ST. GEORGE — A Southern Utah legislator still has questions he would like addressed before saying he’d fully support a controversial bill that would ban abortions based on Down syndrome.
The bill proposes to prohibit women from seeking an abortion because their unborn child has, or may have, Down syndrome. If passed, anyone performing such an abortion who had knowledge of the woman’s motivation would be guilty of a class A misdemeanor. The woman on whom such an abortion was performed, however, could not be prosecuted for violating the law.
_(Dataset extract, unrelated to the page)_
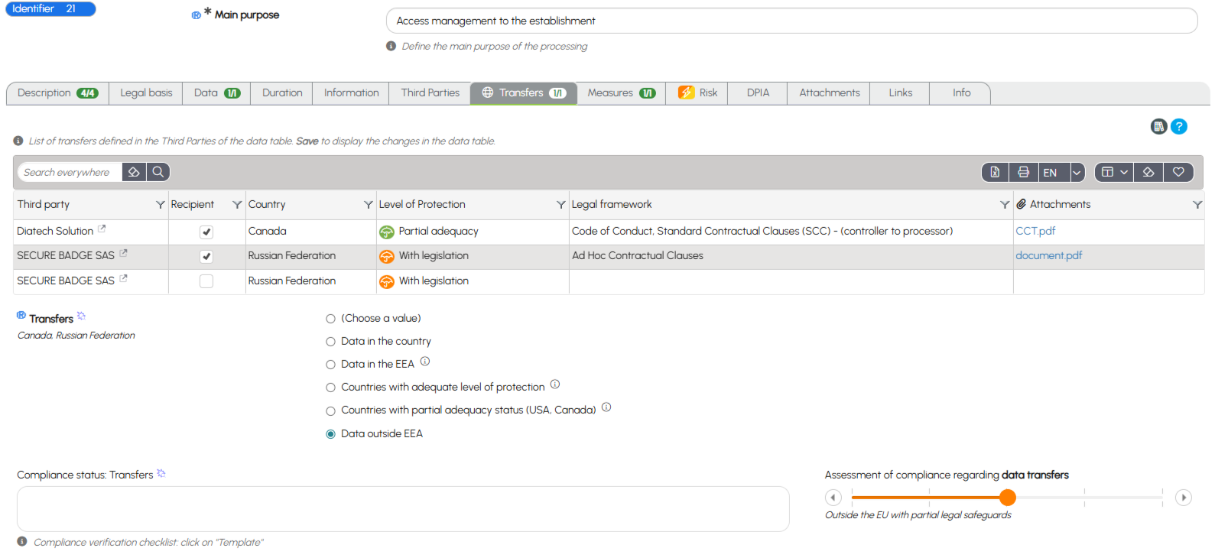Clear the search field with eraser icon
The width and height of the screenshot is (1215, 558).
[134, 172]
Designated HB 205, the bill seeking to pass the Down Syndrome Nondiscrimination Abortion Act is sponsored by Rep. Karianne Lisonbee, R-Clearfield. After some amendments made in the House Judiciary Committee, it received the committee’s favorable recommendation Jan. 26 with an 8-3 vote, 1 not voting. From there the bill moved to the House floor and is currently on the third reading calendar, the final phase of the House process before final vote.
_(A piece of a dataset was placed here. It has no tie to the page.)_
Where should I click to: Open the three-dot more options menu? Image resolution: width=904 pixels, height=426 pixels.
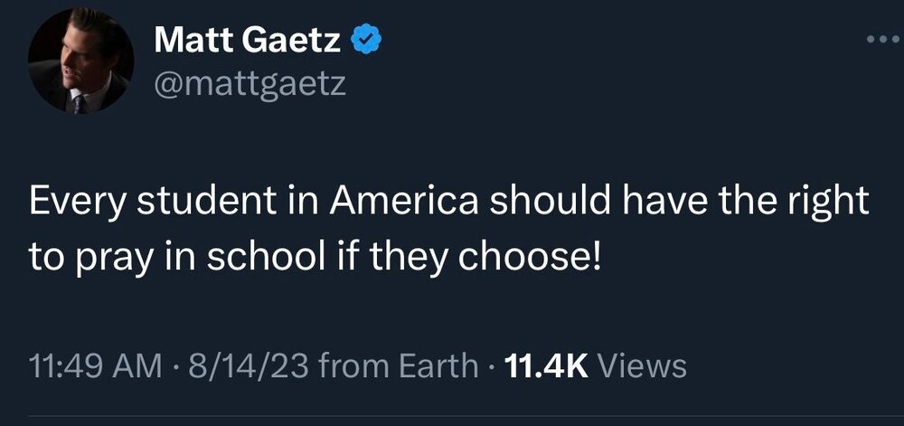882,40
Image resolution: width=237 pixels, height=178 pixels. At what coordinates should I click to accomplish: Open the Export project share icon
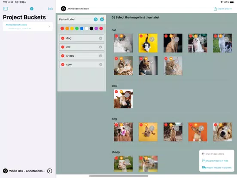(215, 9)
Rep. V. Lowry Snow, R-St. George, is the vice chair of the House Judiciary Committee and mediated the arguments for and against the bill in the committee meeting.
“I don’t try to hide the fact that I’m pro-life,” Snow said. “But this bill has issues on the other side, particularly for parents who have to make these difficult decisions when they know their child will be born suffering from (Down syndrome).”
Snow voted favorably for the bill in the committee meeting, but he said one of the questions he’d like to have answered before he votes on the bill in the House is what effort is being done right now to educate parents who learn they may be carrying a child suffering from Down syndrome. Currently, there is no law that prohibits women from seeking abortions if their unborn baby may be suffering from a disability.
This bill’s purpose is to help curb one of the biggest forms of discrimination worldwide, Lisonbee said.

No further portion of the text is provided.